§ LESETEXT
Süddeutsche Zeitung

Harald Uhlig:Der Professor und die Rassismus-Debatte

Lesezeit: 5 min

Ein einflussreicher Ökonom aus Deutschland wurde in den USA von einem wichtigen Posten freigestellt.

Von Bastian Brinkmann, München

Wer es in der akademischen Welt zu etwas bringen will, der muss wissenschaftliche Studien veröffentlichen. Publish or perish ist das Motto der angelsächsisch geprägten Sprache der Ökonomie: Wer nichts veröffentlicht, kann sich gleich vom Acker machen. Am besten ist es, in einem "Top 5"-Journal zu veröffentlichen. Das sind die fünf anerkanntesten Wissenschaftszeitschriften des Fachs, die den meisten Ruhm versprechen. Zu ihnen wird das Journal of Political Economy gezählt, angesiedelt an der University of Chicago, die in vielen Zweigen der Wirtschaftswissenschaft stilprägend war und ist. Chefherausgeber war bislang Harald Uhlig, ein deutscher Ökonom, der schon lange in den USA lebt, seit 2007 arbeitet er an der University of Chicago. Doch der Beirat der Publikation hat Uhlig nun freigestellt.

§ BEREITGESTELLTES MATERIAL
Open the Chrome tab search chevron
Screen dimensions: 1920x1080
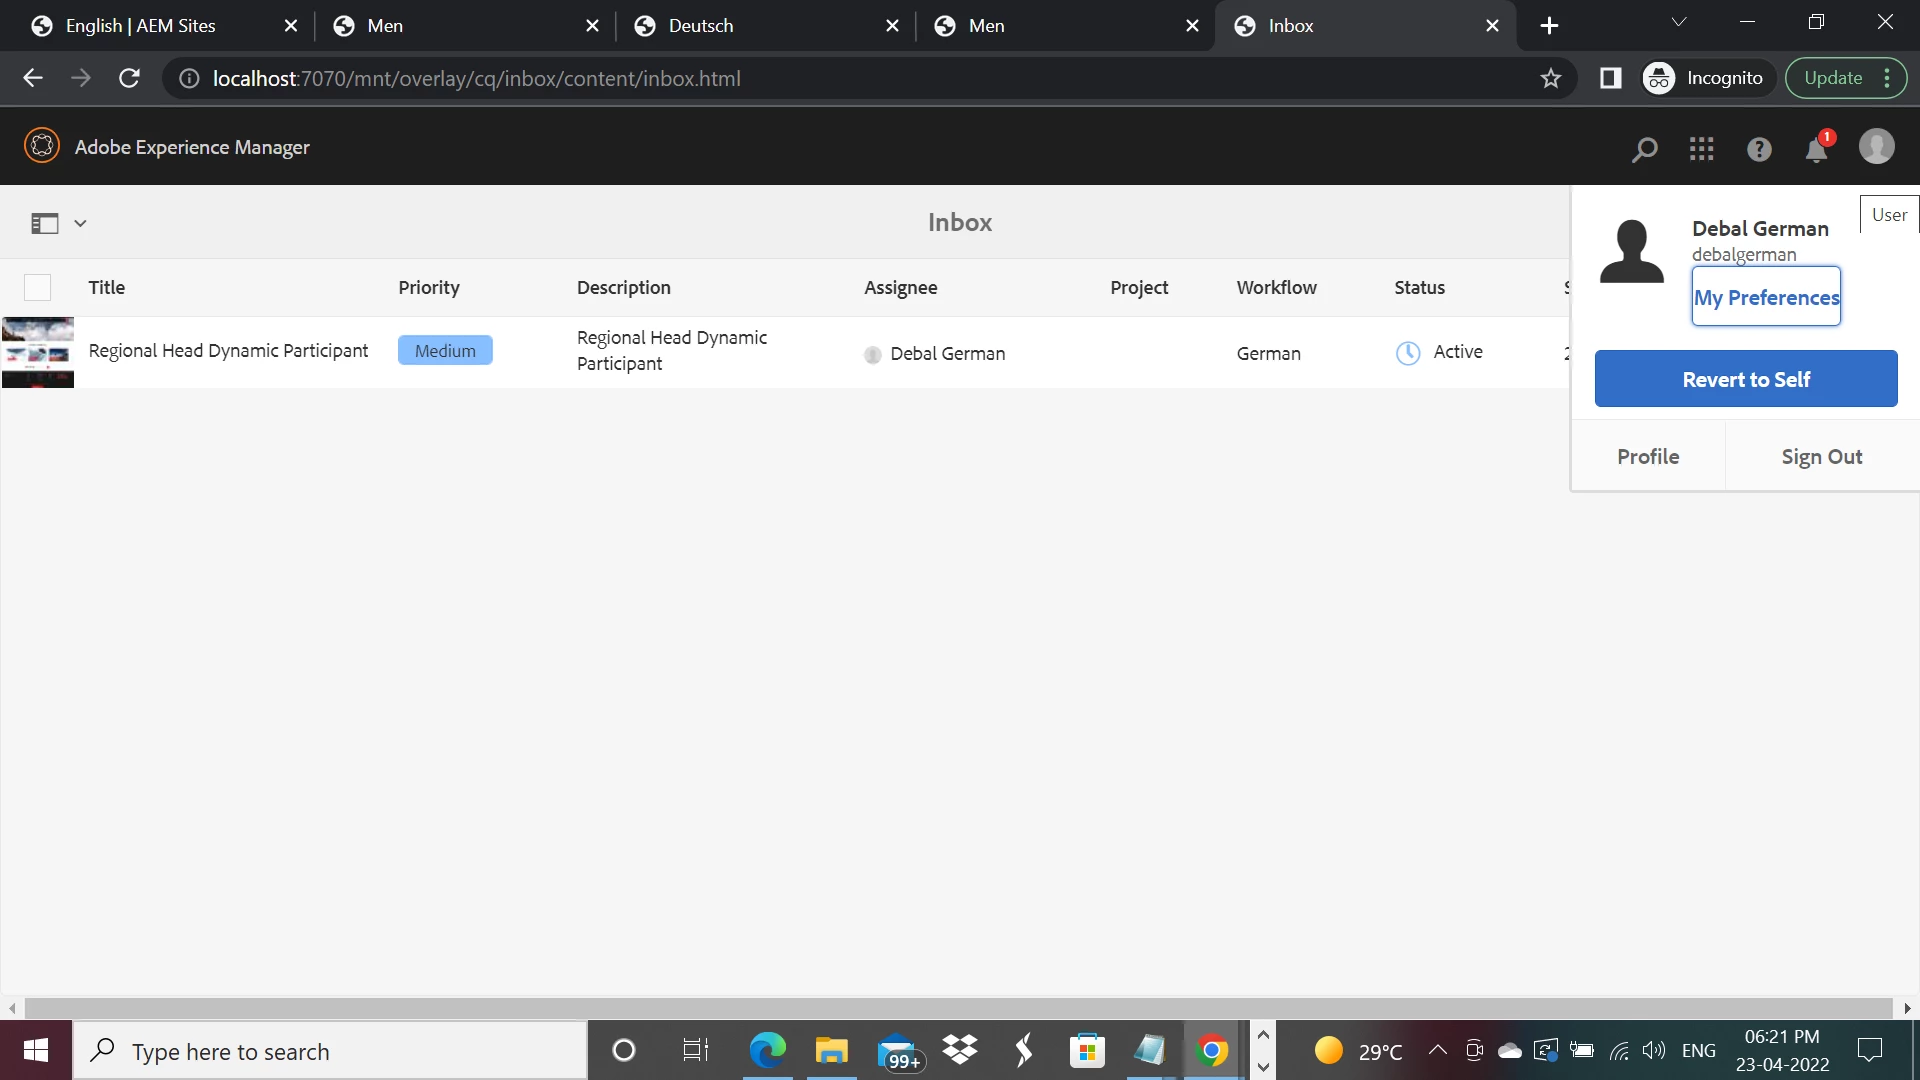point(1678,22)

§ SCHRIFTLICHE AUFGABE
Beantworte die folgenden Fragen zum Lesetext über Harald Uhlig jeweils knapp.
(a) Welche Lesezeit wird für den Artikel angegeben?
(b) An welcher Universität ist das Journal of Political Economy angesiedelt?
(c) Wer hat Harald Uhlig als Chefherausgeber freigestellt?

§ ERLEDIGTE AUFGABE
(a) 5 Minuten
(b) An der University of Chicago
(c) Der Beirat der Publikation